◆ Stored records
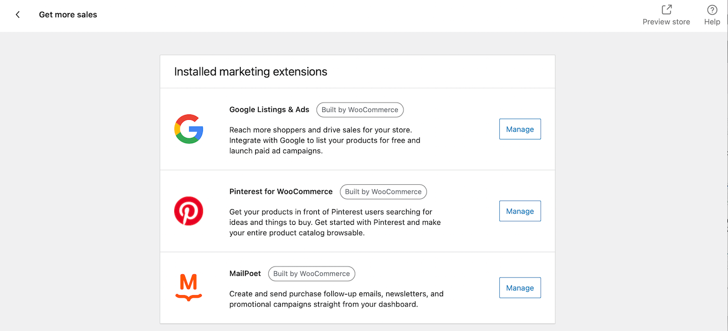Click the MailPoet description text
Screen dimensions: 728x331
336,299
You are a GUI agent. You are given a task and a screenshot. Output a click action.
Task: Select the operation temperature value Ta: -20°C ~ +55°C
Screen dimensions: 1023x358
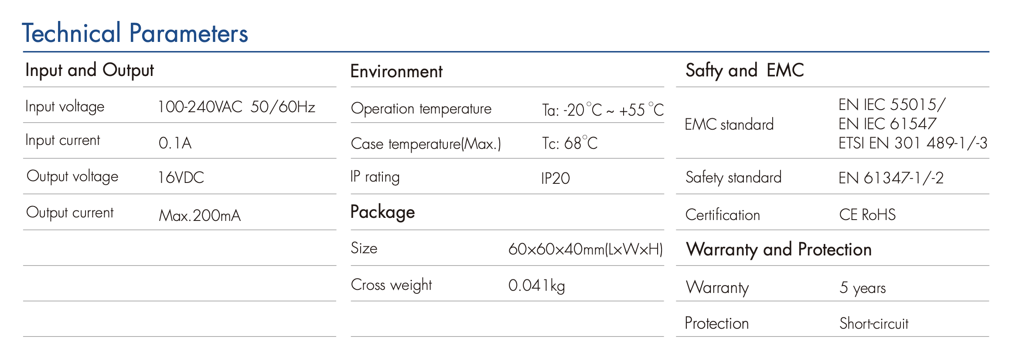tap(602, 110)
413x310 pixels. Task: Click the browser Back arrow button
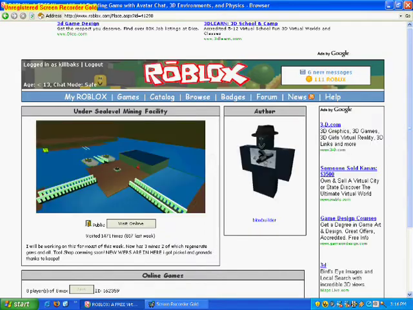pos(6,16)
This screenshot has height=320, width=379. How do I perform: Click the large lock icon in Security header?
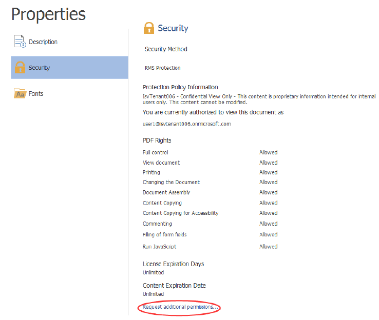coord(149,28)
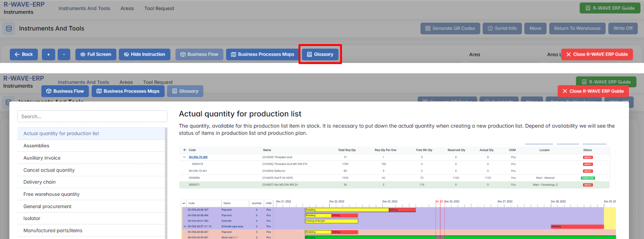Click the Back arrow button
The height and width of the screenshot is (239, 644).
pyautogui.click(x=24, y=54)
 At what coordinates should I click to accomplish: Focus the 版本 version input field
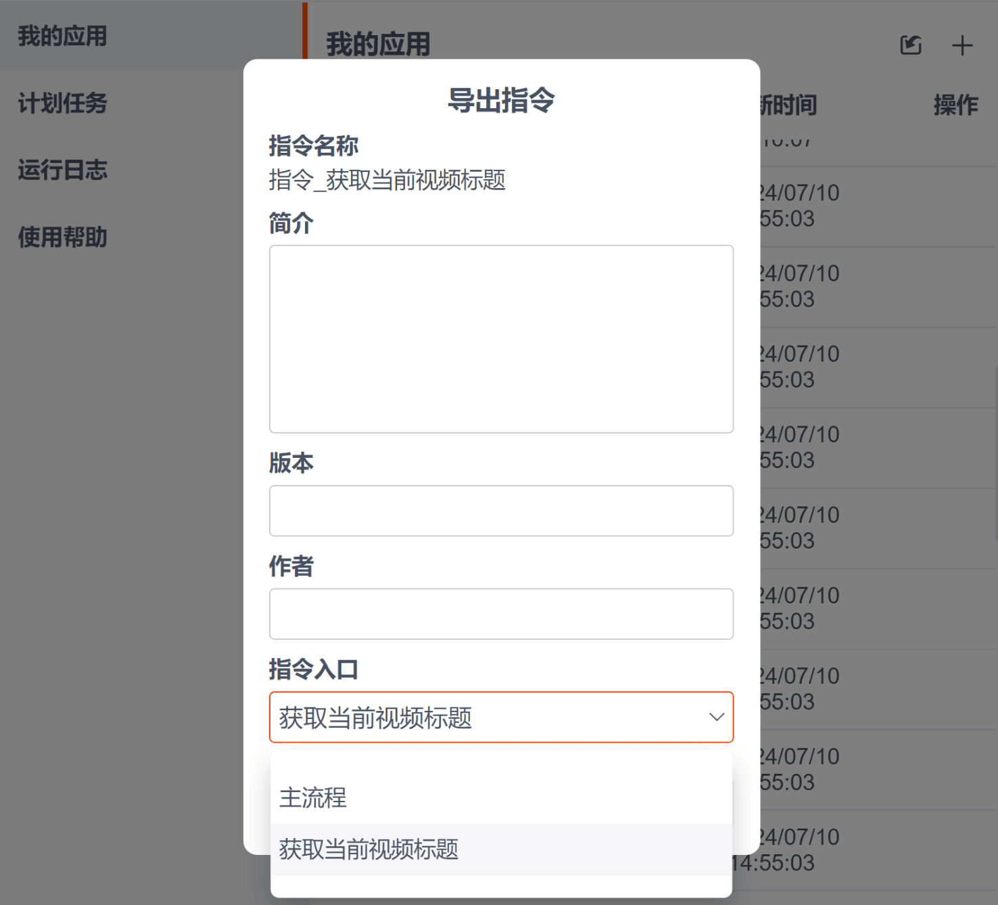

--

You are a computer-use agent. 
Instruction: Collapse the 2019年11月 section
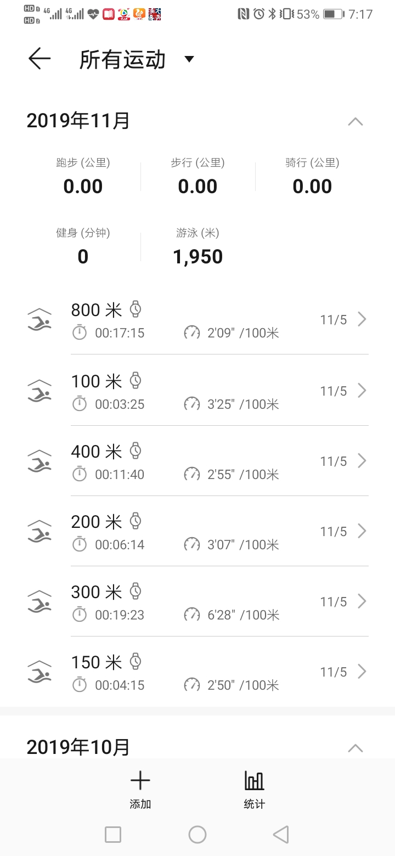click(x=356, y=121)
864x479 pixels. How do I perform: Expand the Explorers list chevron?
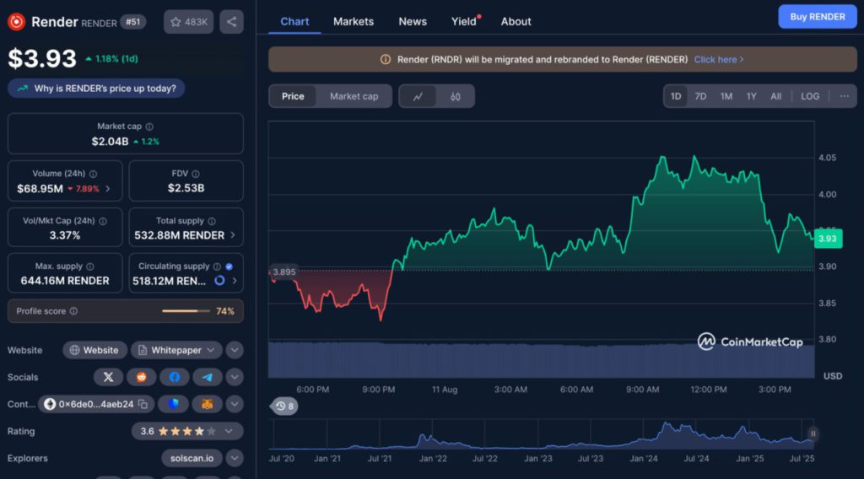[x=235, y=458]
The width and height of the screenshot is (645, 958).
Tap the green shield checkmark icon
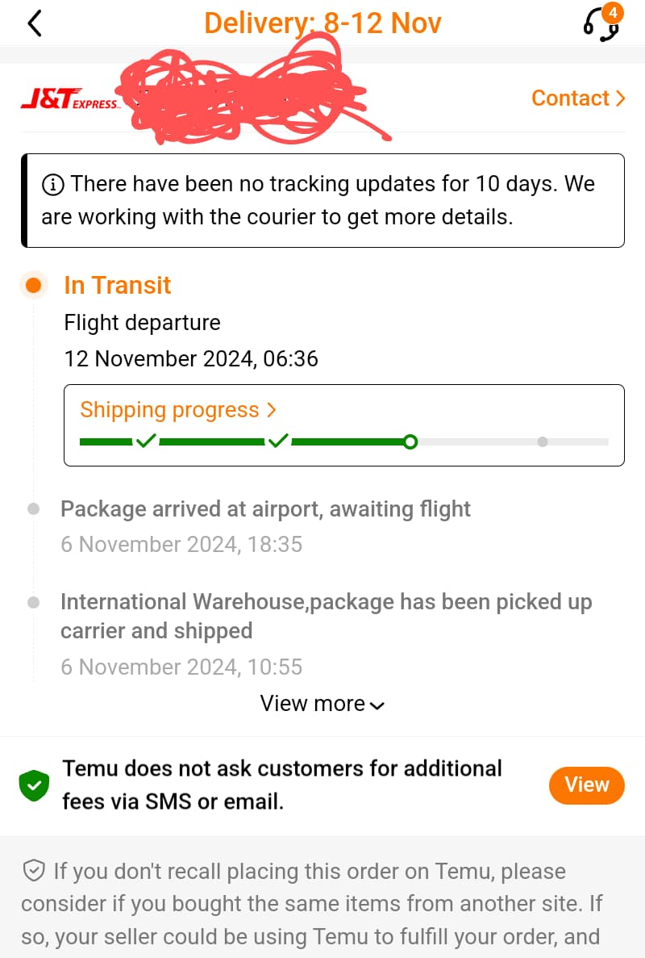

◆ Aim of the task
Among the entries above, locate the line with "Screen dimensions: 1023x358" and the line with "At what coordinates". Give those two lines and all lines between them again, exactly, leaving out the pictures.

◆ The answer
Screen dimensions: 1023x358
tap(602, 110)
413x310 pixels. Task: Click the browser Back arrow button
pos(6,16)
This screenshot has height=320, width=379. How do I perform: Click the large lock icon in Security header?
coord(149,28)
Click the Back arrow button
The height and width of the screenshot is (239, 644).
pyautogui.click(x=24, y=54)
 At what coordinates should I click to accomplish: Focus the 版本 version input field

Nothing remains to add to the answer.